:: Exercise ::
Copy out the lines from the one containing "What do you" through the one containing "center [684, 206].", keeping every word as it appears, and leave the pictures out.

:: Available data ::
--- START ---

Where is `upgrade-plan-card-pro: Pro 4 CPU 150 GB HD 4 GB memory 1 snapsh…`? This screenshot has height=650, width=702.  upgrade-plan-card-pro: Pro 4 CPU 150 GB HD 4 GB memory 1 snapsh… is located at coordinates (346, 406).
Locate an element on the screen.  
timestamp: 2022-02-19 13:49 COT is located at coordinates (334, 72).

--- END ---
--- START ---

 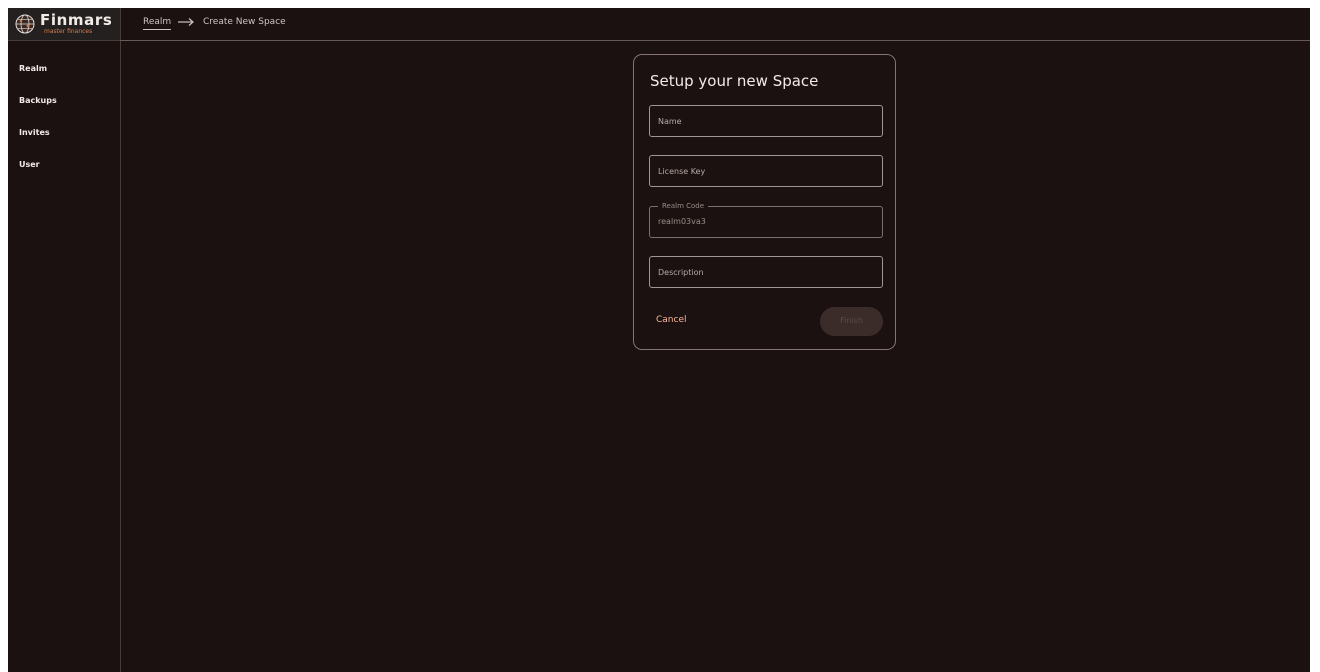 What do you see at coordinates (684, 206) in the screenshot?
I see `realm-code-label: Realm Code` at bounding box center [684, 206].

--- END ---

:: Written solution ::
  What do you see at coordinates (684, 206) in the screenshot?
I see `realm-code-label: Realm Code` at bounding box center [684, 206].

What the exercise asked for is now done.